100 years ago, in January 1924, H.L. Mencken launched a new magazine—The American Mercury. Mencken historian Charles Mott described the Mercury: “It made an impressive appearance as a whacking big octavo in double-column Garamond-set page sheet bound in green covers. It was clearly planned for the more thoughtful reader of a free thinking sort who had fifty cents to spend on a magazine in those inflationary years. For such a reader the contents of the new review were both intellectually exciting and to the last page entertaining.” They reviewed the best books and artists and challenged the prevailing social mores, all with a great sense of fun. The writing was, is, astonishingly alive.

What media product today is “intellectually exciting and to the last page entertaining”? The Bulwark?* National ReviewThe Nation?

I recently re-read some classic Mencken, including his famous obituary of William Jennings Bryan. It was published in the Mercury in 1925 and is still fantastic: “Bryan was a vulgar and common man, a cad undiluted.
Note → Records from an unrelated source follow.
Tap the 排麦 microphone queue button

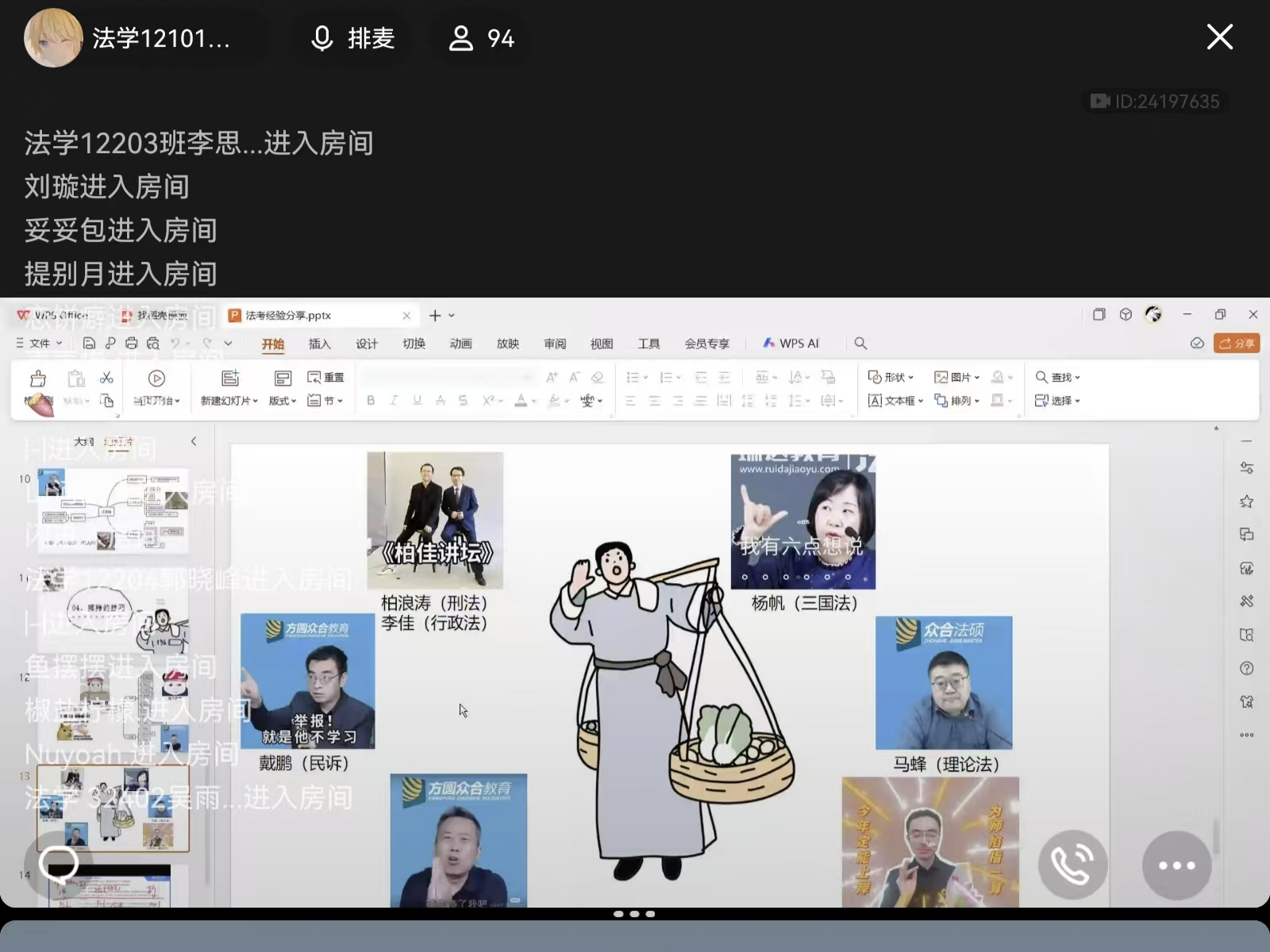pos(354,38)
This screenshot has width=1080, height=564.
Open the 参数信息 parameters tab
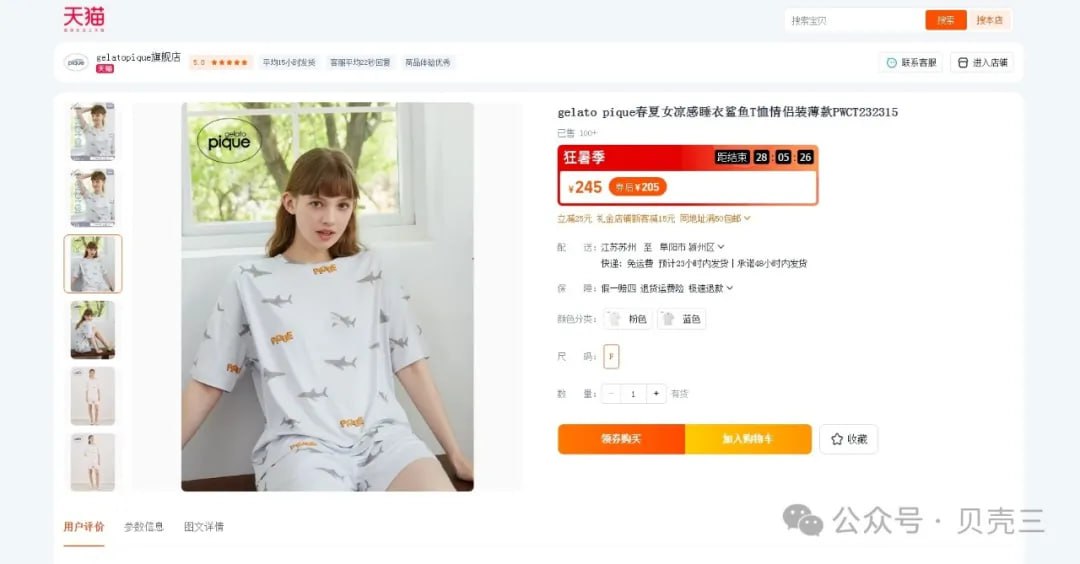tap(143, 527)
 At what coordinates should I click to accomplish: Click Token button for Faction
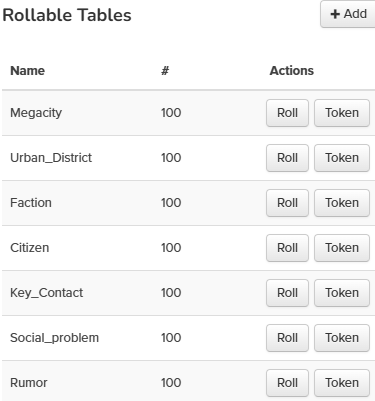(342, 203)
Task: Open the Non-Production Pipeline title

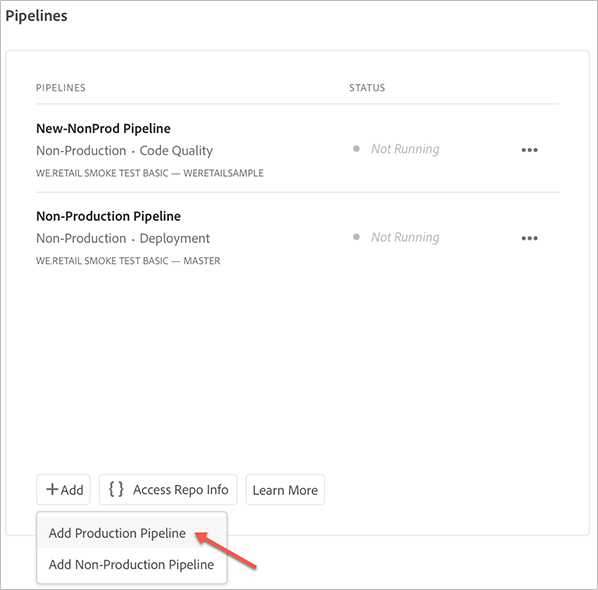Action: coord(108,216)
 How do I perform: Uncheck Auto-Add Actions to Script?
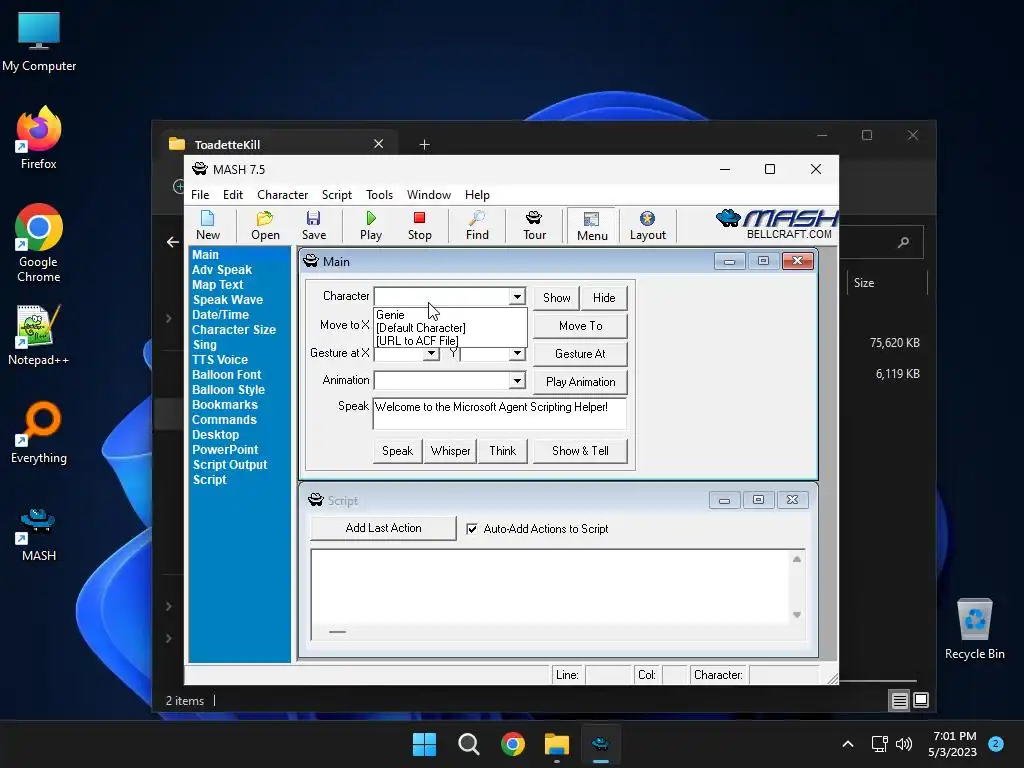click(472, 529)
He was ignorant, bigoted, self-seeking, blatant and dishonest… He seemed only a poor clod like those around him, deluded by a childish theology, full of an almost pathological hatred of all learning, all human dignity, all beauty, all fine and noble things. He was a peasant come home to the dung-pile. Imagine a gentleman, and you have imagined everything that he was not.”

One hundred years after being written, and four decades after I first read those words as a college student in the 1980s, Mencken still remains more real, hilarious and bracing than anything I’ve read in the media in years.